Kalbarsatu | SINTANG (Kalbar), Berkedok sebuah rumah biasa di Jalan Sintang - Binjai Sesar, Kabupaten Sintang, Provinsi Kalimantan Barat berdasarkan informasi yang diterima dari warga yang tidak mau namanya disebutkan, bahwa inisial TN pemilik rumah tersebut diduga jual beli emas ilegal secara terbuka.


Berdasarkan hasil penelusuran langsung awak media bahwa bisnis emas ilegal yang dikelola oleh TN dengan istrinya juga sudah berlangsung cukup lama dan yang anehnya bisnis ilegal ini sengaja dibiarkan oleh oknum yang tidak bertanggung jawab.


Awak media kemudian mendatangi rumah tersebut tersebut, namun bukan pelayanan yang ramah yang didapat akan tetapi sang pengusaha emas ilegal tersebut langsung emosi dengan nada tinggi.


"Kau yang kemarin yang datang kesinikan," ungkapnya dengan nada kesal kepada media ini pada hari Kamis malam (04/06/2026).


Padahal awak media belum pernah ketemu pengusaha emas ilegal tersebut. Dan langsung menuduh yang tidak masuk akal.


Bisnis emas ilegal, yang mencakup penambangan (PETI), penampungan, pengolahan, hingga penjualan tanpa izin, memiliki akibat hukum yang berat di Indonesia. Hal ini diatur dalam Undang-Undang Nomor 3 Tahun 2020 tentang Perubahan atas Undang-Undang Nomor 4 Tahun 2009 tentang Pertambangan Mineral dan Batubara (Undang-Undang Minerba). 


Pelaku aktivitas emas ilegal dapat dikenakan sanksi pidana berat. Berdasarkan Pasal 158 Undang-Undang Nomor 3 Tahun 2020, setiap orang yang melakukan penambangan tanpa izin resmi dipidana penjara paling lama 5 tahun dan denda maksimal Rp 100 Miliar.

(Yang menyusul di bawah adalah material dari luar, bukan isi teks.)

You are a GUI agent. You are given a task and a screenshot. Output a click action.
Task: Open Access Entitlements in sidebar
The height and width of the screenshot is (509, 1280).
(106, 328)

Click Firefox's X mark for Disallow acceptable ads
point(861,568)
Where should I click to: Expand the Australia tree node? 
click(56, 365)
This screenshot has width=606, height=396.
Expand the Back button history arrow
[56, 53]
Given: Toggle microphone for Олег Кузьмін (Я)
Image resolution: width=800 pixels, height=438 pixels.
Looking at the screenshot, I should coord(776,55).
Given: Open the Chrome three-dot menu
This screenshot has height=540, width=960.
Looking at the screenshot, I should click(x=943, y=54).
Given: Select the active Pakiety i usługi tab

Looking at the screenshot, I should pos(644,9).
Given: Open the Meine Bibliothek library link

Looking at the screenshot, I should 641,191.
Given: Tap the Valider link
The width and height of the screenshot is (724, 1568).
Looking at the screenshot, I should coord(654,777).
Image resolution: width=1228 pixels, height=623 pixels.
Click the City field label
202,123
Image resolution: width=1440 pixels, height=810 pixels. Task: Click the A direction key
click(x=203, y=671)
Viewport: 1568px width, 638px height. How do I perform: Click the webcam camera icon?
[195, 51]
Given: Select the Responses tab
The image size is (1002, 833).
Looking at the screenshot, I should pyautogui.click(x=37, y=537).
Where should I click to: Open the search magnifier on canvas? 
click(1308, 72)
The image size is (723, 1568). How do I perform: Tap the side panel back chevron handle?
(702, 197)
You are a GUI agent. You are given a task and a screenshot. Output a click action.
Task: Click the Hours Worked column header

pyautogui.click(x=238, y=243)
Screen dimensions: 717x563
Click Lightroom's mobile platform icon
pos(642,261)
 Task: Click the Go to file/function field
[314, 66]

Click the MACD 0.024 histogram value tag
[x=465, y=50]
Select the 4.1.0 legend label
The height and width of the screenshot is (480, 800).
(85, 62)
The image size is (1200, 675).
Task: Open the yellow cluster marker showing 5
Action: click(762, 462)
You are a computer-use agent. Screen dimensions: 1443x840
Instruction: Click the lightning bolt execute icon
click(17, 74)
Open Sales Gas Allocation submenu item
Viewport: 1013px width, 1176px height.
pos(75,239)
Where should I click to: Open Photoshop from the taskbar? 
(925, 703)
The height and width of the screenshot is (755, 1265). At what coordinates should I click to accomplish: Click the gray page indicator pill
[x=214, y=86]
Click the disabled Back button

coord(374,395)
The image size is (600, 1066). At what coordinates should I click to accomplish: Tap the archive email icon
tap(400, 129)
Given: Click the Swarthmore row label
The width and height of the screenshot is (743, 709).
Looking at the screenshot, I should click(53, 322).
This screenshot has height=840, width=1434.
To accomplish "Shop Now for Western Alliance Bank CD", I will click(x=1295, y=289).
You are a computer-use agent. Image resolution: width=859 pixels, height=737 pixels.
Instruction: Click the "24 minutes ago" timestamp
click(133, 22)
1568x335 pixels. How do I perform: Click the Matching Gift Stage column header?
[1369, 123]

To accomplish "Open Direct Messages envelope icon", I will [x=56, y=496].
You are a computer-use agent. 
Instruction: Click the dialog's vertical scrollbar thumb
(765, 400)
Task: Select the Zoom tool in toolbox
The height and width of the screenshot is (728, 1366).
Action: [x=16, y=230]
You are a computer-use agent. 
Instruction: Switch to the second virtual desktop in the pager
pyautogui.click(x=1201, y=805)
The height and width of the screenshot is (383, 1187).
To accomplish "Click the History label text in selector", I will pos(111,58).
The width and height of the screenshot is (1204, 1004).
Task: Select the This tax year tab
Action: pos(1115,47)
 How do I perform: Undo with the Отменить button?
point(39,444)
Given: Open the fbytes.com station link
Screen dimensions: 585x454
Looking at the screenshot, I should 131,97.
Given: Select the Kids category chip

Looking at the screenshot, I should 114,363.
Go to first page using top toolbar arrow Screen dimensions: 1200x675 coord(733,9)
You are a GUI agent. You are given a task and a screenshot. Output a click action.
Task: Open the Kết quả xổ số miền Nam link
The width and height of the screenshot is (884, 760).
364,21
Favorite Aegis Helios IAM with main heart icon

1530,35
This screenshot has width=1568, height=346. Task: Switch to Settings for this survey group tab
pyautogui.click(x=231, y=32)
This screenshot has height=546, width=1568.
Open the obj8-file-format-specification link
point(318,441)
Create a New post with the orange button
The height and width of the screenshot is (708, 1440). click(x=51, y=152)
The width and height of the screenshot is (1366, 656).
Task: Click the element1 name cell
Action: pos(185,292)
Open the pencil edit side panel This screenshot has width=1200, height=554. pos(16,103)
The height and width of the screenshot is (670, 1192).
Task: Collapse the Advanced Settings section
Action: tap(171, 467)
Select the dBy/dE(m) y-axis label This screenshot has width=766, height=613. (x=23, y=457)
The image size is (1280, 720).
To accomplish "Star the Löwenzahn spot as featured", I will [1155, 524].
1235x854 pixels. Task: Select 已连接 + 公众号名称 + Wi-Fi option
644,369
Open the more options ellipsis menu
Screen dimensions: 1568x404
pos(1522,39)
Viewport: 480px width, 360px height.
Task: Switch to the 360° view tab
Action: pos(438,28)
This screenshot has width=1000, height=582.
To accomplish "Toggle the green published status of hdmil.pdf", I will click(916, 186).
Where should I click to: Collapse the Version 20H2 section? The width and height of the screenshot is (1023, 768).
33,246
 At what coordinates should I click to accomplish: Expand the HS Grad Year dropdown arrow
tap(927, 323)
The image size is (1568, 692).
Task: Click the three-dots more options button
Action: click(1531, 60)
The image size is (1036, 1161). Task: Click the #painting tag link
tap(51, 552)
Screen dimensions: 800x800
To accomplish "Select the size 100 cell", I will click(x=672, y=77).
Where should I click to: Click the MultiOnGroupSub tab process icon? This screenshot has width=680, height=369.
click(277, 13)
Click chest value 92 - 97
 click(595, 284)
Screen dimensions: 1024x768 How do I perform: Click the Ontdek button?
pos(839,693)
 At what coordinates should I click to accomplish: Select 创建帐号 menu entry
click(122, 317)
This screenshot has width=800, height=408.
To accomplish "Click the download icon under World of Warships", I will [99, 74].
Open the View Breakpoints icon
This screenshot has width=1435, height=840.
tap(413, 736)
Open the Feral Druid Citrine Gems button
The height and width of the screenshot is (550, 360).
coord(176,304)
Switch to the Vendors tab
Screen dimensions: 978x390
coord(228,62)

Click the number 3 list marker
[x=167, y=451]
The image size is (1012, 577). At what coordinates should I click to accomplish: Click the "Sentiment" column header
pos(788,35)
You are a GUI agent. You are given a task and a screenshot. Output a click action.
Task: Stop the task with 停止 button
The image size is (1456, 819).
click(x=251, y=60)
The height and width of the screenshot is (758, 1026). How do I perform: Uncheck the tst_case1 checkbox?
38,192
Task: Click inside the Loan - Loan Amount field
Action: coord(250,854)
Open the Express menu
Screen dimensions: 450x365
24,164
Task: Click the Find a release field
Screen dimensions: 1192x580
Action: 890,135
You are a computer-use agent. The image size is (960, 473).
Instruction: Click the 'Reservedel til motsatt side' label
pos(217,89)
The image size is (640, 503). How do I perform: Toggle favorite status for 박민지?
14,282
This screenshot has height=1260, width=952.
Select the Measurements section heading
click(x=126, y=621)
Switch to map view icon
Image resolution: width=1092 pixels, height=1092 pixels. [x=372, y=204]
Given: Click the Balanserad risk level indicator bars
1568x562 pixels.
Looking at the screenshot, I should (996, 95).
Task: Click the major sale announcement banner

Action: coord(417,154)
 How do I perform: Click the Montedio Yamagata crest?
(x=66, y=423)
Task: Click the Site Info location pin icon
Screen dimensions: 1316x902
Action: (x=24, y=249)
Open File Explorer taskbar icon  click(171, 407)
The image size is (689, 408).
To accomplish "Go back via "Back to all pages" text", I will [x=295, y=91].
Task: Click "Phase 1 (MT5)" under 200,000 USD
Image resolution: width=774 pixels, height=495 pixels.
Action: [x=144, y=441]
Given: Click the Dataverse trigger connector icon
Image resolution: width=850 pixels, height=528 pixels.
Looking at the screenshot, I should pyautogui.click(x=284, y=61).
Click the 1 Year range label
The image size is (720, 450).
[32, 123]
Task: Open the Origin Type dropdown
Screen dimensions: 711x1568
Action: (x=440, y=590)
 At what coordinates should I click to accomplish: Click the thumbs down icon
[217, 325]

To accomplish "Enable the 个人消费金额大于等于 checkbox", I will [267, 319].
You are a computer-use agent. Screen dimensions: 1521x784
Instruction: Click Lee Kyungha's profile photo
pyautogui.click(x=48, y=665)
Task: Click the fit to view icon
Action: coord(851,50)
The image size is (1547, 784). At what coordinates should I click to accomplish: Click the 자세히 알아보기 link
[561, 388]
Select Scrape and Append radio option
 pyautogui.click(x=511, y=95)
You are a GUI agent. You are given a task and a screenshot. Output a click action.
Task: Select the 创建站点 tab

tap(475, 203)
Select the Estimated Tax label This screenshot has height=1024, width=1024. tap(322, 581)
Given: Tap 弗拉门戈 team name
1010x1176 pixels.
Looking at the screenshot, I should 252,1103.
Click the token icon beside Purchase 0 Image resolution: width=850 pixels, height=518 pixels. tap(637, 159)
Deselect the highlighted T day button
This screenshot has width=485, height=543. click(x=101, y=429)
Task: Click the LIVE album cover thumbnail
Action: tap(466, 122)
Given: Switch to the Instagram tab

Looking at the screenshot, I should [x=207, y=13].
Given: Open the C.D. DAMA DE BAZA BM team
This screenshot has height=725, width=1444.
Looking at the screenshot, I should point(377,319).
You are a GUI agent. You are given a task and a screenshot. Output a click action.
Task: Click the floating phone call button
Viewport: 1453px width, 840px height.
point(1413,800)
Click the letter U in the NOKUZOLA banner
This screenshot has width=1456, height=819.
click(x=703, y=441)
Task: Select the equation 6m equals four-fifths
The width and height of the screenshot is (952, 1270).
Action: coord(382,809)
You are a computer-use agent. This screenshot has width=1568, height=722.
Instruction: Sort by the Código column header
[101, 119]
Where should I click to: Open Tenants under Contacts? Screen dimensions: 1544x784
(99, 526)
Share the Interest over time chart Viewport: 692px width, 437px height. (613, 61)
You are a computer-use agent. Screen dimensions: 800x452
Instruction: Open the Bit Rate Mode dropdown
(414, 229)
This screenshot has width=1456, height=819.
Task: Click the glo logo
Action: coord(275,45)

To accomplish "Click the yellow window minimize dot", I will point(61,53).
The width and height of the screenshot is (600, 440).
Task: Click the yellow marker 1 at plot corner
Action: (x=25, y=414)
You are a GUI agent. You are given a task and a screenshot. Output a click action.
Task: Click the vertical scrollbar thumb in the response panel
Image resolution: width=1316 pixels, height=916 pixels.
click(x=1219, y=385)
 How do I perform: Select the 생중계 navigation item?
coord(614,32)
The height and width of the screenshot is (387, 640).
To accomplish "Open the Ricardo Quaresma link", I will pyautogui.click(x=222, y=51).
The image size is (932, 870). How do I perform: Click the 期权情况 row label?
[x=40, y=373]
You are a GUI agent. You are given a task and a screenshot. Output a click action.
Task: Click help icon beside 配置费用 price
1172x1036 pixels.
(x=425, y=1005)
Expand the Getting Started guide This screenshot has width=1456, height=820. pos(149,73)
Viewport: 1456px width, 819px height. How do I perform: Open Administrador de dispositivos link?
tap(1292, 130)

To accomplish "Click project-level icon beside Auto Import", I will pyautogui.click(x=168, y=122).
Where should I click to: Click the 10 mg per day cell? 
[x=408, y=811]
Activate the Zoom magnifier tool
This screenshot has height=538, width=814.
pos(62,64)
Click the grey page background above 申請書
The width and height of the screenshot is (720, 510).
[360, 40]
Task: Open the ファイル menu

Berdasarkan Pasal 161 Undang-Undang Nomor 3 Tahun 2020, pihak yang menampung, memanfaatkan, melakukan pengolahan, atau menjual mineral (emas) yang tidak berasal dari pemegang izin sah juga diancam pidana penjara hingga 5 tahun dan denda maksimal Rp 100 Miliar.


"Jika kegiatan dilakukan terorganisir, pelaku turut serta dapat dijerat Pasal 55 dan/atau 56 KUHP," hal ini disampaikan pengamat hukum Kalbar singkat.